1The Governing Equation
Almost every difficulty in driving a Pockels cell, a deflection plate, an extraction grid, or any other capacitive load traces back to one relation. A capacitor does not respond to voltage. It responds to the rate of change of voltage. The current that flows into a capacitor is set by how fast you move its voltage, written plainly as I = C times dV/dt: current equals capacitance times the rate of change of voltage.
Each term earns its place. I is the instantaneous current the source must deliver, in amperes. C is the load capacitance, in farads, fixed by the device and its wiring. dV/dt is the slew rate, the rate at which the output voltage changes, in volts per second. When the voltage is flat, dV/dt is zero and no current flows into an ideal capacitor. When the voltage is moving, the source has to supply current in proportion to both the capacitance and the speed of the change. This is the lens for everything below.
2Why a Fast Edge Demands Big Current
The consequence of I = C times dV/dt is direct: a faster edge into the same capacitor demands proportionally more current. Halve the rise time and you double the slew rate, so you double the peak charging current the driver must source. The capacitance has not changed. Only the speed has, and current tracks speed.
This is why capacitive-load pulsing is harder than driving a resistor. A resistive load draws a current set by Ohm's law and the voltage level. A capacitive load draws a current set by the steepness of the edge, and a square pulse with sharp transitions is the steepest edge you can ask for. The current does not flow during the flat top. It flows in a sharp burst concentrated on each transition, where the voltage is changing fastest.
3Slew-Rate Limits
Every driver can only source and sink so much peak current.

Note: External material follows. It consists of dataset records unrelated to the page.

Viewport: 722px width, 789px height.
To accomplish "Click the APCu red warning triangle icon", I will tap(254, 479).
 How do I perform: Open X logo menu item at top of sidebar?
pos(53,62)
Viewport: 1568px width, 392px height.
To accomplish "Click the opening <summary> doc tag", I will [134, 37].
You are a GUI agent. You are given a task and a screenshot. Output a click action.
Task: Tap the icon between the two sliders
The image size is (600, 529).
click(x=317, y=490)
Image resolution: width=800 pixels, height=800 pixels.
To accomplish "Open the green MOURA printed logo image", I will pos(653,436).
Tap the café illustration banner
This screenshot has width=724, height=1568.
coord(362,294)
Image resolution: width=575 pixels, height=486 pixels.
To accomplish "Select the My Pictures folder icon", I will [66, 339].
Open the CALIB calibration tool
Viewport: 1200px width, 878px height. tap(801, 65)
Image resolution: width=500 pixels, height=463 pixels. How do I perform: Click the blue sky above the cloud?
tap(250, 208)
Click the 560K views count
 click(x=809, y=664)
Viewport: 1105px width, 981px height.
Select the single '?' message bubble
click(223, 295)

That ceiling is a hard physical limit set by the output devices, and it caps how fast the output can slew into a given capacitance. Rearrange the governing equation and the limit becomes plain: dV/dt = I_peak / C. The maximum slew rate equals the maximum peak current the driver can deliver, divided by the load capacitance.
This sets the achievable rise time on any given load. For a voltage swing of deltaV, the time to cross it is roughly t_rise ~ C times deltaV / I_peak. A bigger swing or a bigger capacitance takes longer at a fixed current, and the only way to recover the speed is to deliver more current. A generator rated for a fast edge into a small capacitance will not hold that edge into a much larger one, because the current ceiling has not moved. When you specify a pulser, the question is never rise time alone. It is rise time into your capacitance, at your voltage.
4RC and Cabling Effects
The driver is not the only thing between the source and the load. The output resistance of the generator, plus the series resistance of the cable and any source-termination resistor, forms an RC time constant with the load capacitance. That time constant, tau = R times C, rounds the corners of the edge no matter how hard the driver pushes. An ideal step filtered through an RC network arrives as an exponential, with a ten-to-ninety-percent rise time on the order of 2.2 times R times C.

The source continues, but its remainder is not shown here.